_Work to complete_. Every line from the one with "Click the Country" to the one with "This screenshot has height=1493, width=800.", including those two, is to be copied exactly; all other lines of the entries below are left out.

Records drawn from a dataset
◆ ◆ ◆ ◆ ◆
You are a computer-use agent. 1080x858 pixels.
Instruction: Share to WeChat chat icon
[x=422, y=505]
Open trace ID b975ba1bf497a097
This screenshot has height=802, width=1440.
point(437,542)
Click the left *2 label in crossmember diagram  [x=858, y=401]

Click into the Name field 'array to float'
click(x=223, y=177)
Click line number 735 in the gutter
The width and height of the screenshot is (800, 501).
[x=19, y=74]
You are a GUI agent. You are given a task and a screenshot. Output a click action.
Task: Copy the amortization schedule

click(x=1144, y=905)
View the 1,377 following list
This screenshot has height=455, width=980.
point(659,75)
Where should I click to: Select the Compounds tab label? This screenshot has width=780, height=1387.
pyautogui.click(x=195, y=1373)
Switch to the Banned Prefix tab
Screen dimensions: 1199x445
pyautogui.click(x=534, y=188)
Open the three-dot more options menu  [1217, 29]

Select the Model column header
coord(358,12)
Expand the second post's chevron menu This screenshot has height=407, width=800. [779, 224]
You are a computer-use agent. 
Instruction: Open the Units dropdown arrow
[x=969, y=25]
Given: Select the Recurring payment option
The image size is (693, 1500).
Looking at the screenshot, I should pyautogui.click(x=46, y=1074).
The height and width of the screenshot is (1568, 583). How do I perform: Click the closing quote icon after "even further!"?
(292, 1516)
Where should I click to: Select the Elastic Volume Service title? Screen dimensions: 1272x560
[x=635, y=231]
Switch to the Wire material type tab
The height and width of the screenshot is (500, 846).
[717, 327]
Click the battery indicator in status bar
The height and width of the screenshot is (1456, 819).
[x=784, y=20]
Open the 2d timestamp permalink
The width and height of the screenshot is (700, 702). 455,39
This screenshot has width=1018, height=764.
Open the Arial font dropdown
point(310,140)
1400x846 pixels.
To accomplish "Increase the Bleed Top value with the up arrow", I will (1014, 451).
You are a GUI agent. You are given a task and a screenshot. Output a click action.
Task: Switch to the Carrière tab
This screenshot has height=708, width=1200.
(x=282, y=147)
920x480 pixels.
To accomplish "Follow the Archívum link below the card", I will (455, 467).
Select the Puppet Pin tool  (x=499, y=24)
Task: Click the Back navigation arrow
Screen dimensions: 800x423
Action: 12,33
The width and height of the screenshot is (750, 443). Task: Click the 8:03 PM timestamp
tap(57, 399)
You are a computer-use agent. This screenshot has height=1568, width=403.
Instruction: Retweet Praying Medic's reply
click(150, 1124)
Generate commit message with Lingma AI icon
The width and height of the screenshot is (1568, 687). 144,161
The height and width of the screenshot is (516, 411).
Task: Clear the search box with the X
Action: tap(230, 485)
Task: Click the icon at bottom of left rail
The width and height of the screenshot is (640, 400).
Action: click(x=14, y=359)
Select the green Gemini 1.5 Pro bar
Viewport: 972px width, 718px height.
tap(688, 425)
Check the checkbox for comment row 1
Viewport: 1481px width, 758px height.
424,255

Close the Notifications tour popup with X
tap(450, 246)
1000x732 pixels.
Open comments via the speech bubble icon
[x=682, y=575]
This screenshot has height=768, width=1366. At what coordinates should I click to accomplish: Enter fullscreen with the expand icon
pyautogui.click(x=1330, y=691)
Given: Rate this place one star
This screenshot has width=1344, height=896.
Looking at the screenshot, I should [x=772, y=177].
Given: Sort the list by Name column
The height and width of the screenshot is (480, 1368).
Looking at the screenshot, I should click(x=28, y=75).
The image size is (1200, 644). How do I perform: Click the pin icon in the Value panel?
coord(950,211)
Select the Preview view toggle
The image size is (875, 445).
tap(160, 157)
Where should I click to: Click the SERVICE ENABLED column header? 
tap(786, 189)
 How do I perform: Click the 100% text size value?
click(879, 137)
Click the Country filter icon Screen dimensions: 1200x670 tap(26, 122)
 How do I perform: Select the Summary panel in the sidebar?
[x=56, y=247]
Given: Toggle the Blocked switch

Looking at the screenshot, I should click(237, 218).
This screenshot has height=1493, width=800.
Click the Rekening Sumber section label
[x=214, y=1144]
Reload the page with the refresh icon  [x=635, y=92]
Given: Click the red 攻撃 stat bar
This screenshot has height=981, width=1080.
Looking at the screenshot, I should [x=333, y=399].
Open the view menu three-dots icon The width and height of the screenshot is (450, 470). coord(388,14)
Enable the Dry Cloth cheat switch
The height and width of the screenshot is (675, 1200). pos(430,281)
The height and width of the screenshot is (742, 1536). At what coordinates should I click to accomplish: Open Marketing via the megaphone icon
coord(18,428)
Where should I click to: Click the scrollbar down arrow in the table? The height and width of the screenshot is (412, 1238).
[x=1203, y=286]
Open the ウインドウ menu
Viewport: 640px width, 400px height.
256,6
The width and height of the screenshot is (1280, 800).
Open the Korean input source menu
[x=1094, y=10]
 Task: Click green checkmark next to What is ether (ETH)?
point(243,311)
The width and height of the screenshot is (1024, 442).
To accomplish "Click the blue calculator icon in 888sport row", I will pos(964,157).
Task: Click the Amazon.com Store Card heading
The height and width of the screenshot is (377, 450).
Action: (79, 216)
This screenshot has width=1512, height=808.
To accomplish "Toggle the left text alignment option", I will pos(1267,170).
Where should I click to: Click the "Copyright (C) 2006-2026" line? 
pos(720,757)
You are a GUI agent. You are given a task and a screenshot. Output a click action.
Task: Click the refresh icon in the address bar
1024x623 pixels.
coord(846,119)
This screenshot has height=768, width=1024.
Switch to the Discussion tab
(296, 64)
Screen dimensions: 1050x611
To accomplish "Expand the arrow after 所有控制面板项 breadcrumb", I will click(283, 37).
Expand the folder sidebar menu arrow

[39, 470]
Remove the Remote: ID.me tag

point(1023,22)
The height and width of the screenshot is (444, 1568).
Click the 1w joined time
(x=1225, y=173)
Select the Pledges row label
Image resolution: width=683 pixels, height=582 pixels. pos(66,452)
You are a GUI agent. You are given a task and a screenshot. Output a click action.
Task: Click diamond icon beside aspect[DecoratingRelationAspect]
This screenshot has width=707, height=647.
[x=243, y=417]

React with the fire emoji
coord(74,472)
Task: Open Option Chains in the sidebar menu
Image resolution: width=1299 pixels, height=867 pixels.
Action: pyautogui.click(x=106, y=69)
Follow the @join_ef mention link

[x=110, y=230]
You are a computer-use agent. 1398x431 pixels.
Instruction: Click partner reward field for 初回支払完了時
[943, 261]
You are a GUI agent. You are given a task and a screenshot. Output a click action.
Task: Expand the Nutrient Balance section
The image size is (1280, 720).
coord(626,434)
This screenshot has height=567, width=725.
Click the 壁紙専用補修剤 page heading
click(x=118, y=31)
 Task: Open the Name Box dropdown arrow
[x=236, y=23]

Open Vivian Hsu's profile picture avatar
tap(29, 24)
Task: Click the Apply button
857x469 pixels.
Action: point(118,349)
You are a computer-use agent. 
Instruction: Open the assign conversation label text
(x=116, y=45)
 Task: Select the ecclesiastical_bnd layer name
◆ ◆ ◆ ◆ ◆
_Finished task_.
Click the Country filter icon Screen dimensions: 1200x670 tap(26, 122)
 How do I perform: Select the Summary panel in the sidebar?
[x=56, y=247]
Given: Toggle the Blocked switch

Looking at the screenshot, I should click(237, 218).
This screenshot has height=1493, width=800.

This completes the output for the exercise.